[Collected data]
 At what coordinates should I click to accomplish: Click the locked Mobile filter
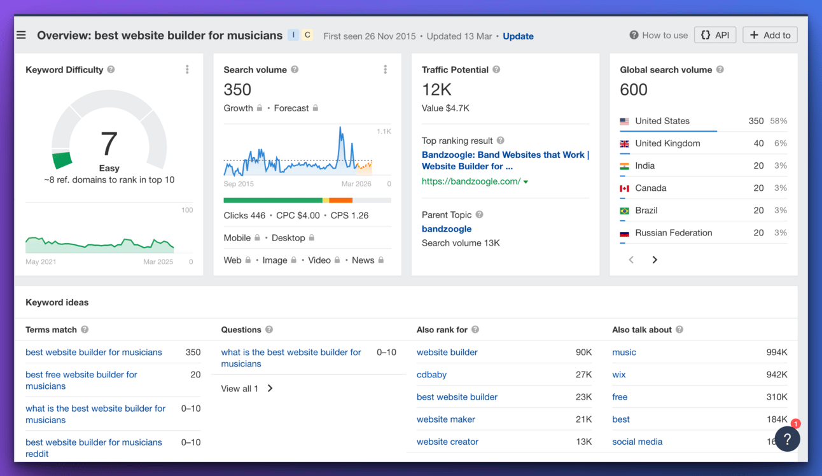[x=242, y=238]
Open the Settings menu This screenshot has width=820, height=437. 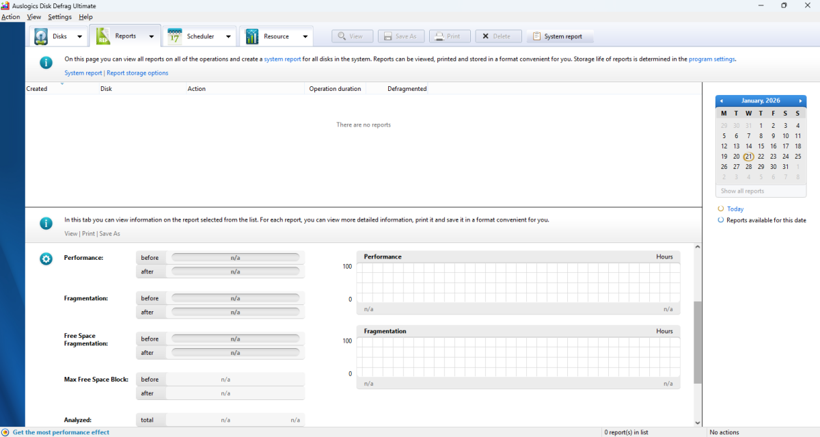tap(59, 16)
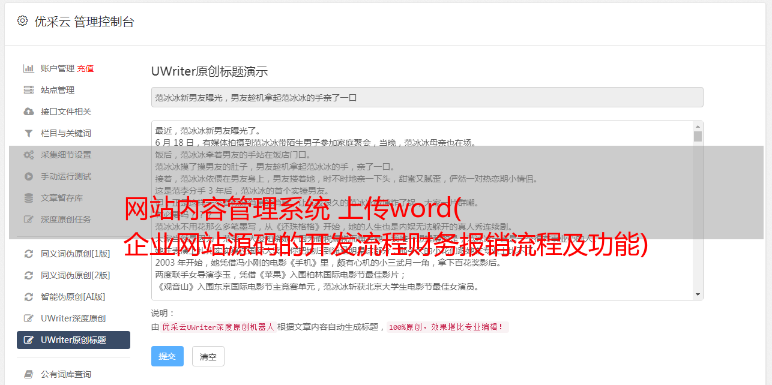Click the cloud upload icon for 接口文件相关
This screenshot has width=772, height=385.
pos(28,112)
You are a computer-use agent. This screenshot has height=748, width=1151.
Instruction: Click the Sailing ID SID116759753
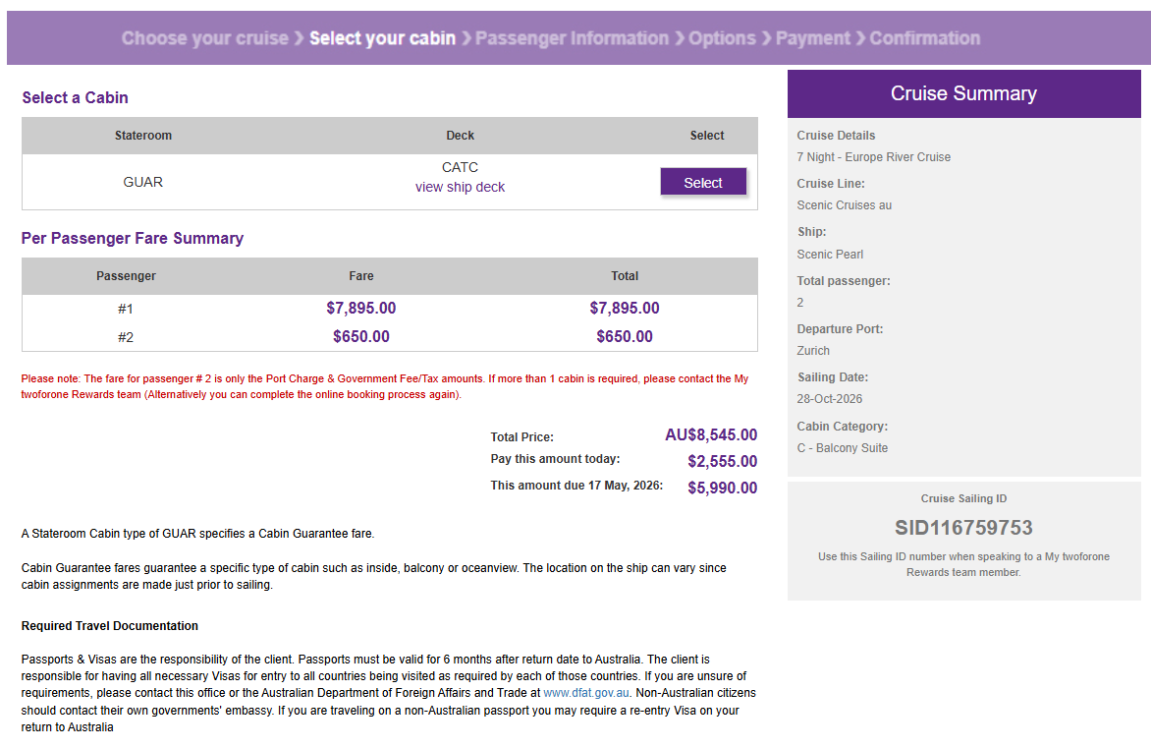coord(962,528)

---

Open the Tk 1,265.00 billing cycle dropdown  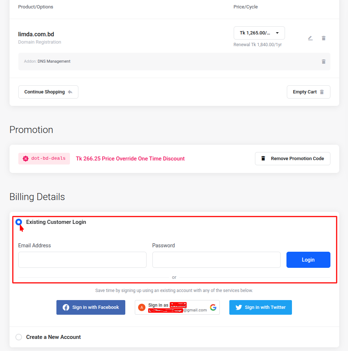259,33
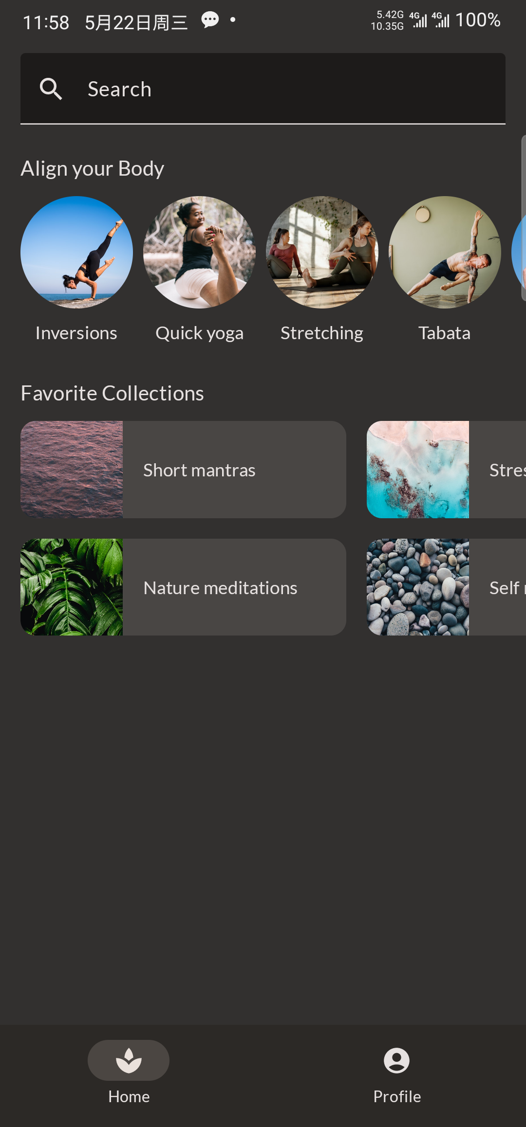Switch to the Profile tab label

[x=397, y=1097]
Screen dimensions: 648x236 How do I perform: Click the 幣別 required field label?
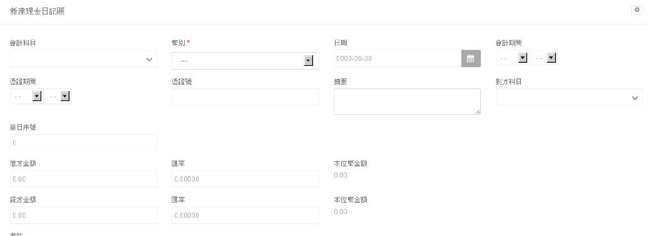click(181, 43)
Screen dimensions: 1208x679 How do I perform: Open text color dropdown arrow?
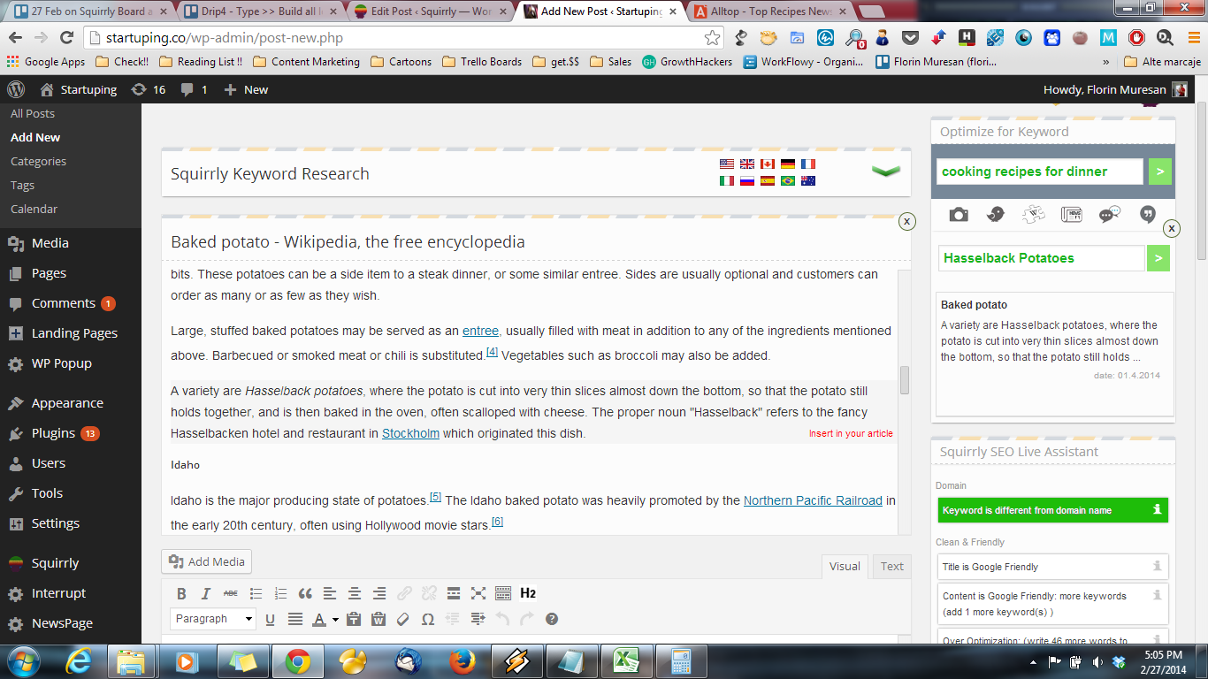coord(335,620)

==

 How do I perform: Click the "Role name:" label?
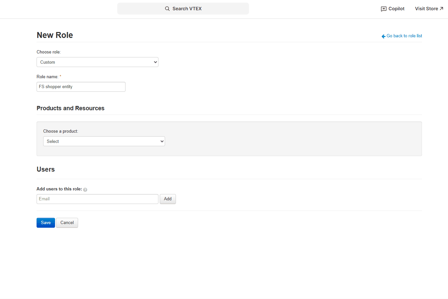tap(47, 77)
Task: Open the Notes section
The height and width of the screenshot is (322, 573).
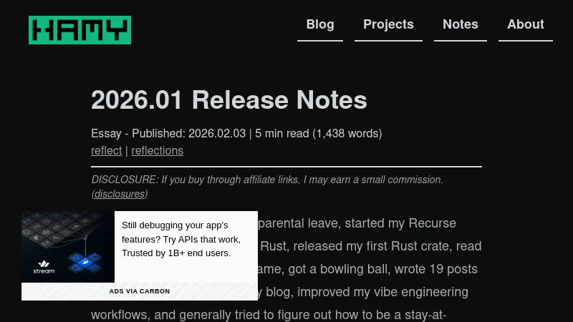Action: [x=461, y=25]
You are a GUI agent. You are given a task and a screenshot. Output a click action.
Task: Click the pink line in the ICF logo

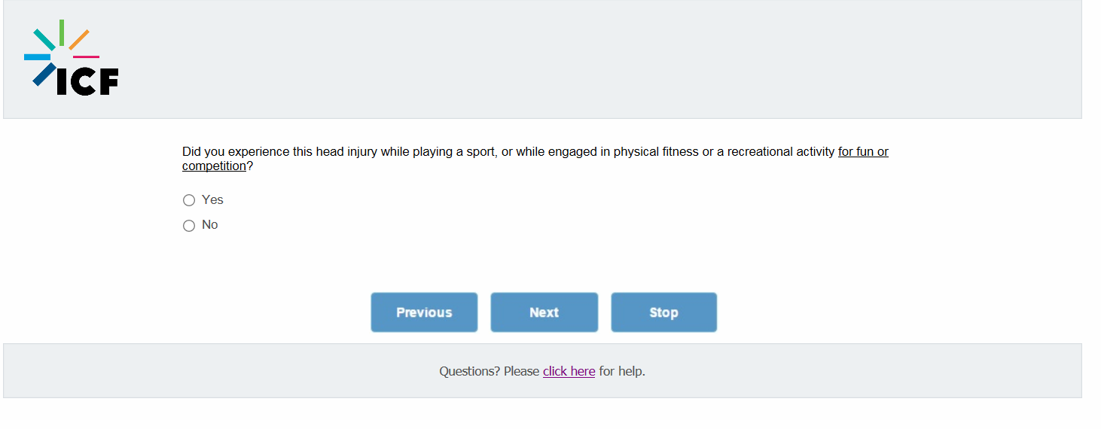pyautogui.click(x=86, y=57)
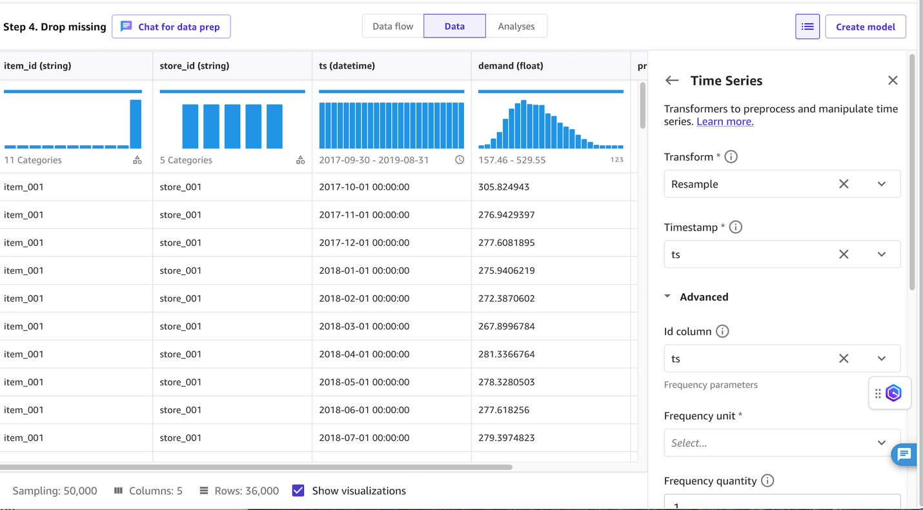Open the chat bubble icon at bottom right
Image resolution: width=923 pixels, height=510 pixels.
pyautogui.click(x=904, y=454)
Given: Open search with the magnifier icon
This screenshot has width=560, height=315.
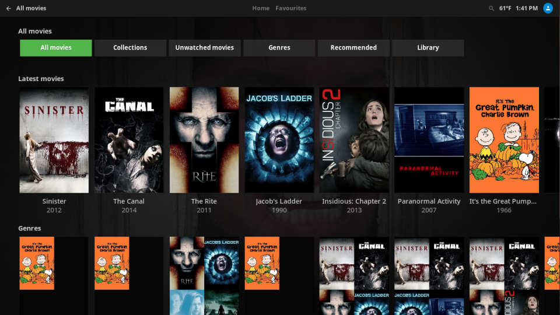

• Goal of the exercise
Repeat exactly the lines above, beginning at the one containing "Task: Click the pink line in the ICF logo" and ending at the one containing "This screenshot has width=560, height=315.". Do not carry over any pictures.

• Exercise response
Task: Click the pink line in the ICF logo

pyautogui.click(x=86, y=57)
Open the chat bubble icon at bottom right
Image resolution: width=923 pixels, height=510 pixels.
pyautogui.click(x=904, y=454)
Given: Open search with the magnifier icon
This screenshot has width=560, height=315.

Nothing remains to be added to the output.